İl merkezi Edirne, Trakya’nın İstanbul’ dan sonra ikinci büyük kentidir. En parlak dönemini OsmanlIlara başkentlik yaptığı dönemde yaşadı. Daha sonra savaşların yol açtığı yıkımlar nedeniyle nüfus yitirdi ve ekonomisi büyük ölçüde sarsıldı. Cumhuriyet döneminde de yavaş bir gelişme gösterdi. Bir sınır kenti olması nedeniyle, uzun süre burada herhangi bir yatırım yapılmadı. II. Dünya Savaşı sırasında askeri birliklerin doğuya çekilmesi halkın da kenti boşaltmasına yol açtı. 19. yüzyıl ortalarında kent nüfusu 100 binin üzerindeyken, 20. yüzyıl başında 87 bine, 1950’lerde ise 40 binin altına düştü ve kentin yayıldığı alan da daraldı.

II. Dünya Savaşı’nı izleyen dönemde, askeri birlikler geri dönünce Edirne canlanmaya başladı. Arap- İsrail savaşları nedeniyle Süveyş Kanalı’nm deniz ulaşımına kapanması ve karayolu ulaşımının önem kazanmasıyla, Avrupa ile Ortadoğu ülkeleri arasındaki ulaşımın ağırlığı Edirne’den geçen karayoluna kaydı. Ayrıca yurtdışında çalışan işçilerin Türkiye’ye geliş gidişte genellikle Edirne’nin Kapıkule sınır kapısını kullanmaları ticareti canlandırdı ve konaklama tesislerinin gelişmesine yol açtı. 1970’lerde sanayiye uygulanan destekler, arsa fiyatlarının ucuzluğu ve ulaşım olanaklarının elverişliliği, Edirne’yi, dışarıya taşmaya başlayan İstanbul sanayisi için çekici bir alan durumuna getirdi. 1970’lerin özellikle ikinci yarısında kentte birçok fabrika kuruldu. 1980’lerde, bazı tüketim maddelerinin ucuzluğu nedeniyle alışveriş etmeye gelen Yunanlıların da ilgisini çekmesiyle canlı bir ticaret merkezi görünümü kazandı. Her yıl Sarayiçi yöresinde düzenlenen Kırkpınar Güreşleri’nin yapıldığı günler Edirne kenti renkli bir görünüm kazanır.
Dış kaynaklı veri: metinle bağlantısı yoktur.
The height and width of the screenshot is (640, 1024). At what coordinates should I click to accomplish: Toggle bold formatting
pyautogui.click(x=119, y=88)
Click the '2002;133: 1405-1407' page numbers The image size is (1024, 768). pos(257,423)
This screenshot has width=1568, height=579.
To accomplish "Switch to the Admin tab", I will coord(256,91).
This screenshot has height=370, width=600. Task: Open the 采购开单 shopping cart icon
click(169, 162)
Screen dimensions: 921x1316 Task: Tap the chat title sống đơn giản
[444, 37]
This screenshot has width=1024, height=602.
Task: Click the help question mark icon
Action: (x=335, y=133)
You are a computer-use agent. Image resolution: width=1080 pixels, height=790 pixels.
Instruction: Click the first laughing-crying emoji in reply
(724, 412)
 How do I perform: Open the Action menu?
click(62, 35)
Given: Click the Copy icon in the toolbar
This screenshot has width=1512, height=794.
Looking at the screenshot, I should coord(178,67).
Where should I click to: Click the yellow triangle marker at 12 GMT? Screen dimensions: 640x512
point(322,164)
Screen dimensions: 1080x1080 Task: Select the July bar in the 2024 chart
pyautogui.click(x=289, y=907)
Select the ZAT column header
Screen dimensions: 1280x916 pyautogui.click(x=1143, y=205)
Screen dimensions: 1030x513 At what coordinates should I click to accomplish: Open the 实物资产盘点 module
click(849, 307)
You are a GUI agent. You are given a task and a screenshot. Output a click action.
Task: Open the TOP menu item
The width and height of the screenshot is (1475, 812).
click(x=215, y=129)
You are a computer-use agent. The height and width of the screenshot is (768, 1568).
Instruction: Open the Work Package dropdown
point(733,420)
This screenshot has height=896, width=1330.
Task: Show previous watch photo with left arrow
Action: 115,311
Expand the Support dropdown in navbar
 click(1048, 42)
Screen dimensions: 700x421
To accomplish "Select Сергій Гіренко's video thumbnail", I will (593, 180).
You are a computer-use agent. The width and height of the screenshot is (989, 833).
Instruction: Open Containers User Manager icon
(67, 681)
Kentteki yükseköğretim kurumu bazı birimleri Tekirdağ, Çanakkale, Kırklareli illerinde bulunan Trakya Üniversitesidir. Kente ve çevresine hizmet veren başlıca sağlık kurumlan Devlet, SSK, Trakya Üniversitesi hastaneleri ve bir özel hastanedir. Türkiye’yi Avrupa’ya bağlayan demir ve kara yollan üzerinde bulunan Edirne’nin demiryolu istasyonu Ayşekadın’dadır. Edirne karayoluyla İstanbul’a 227 km, Ankara’ya da 681 km uzaklıktadır.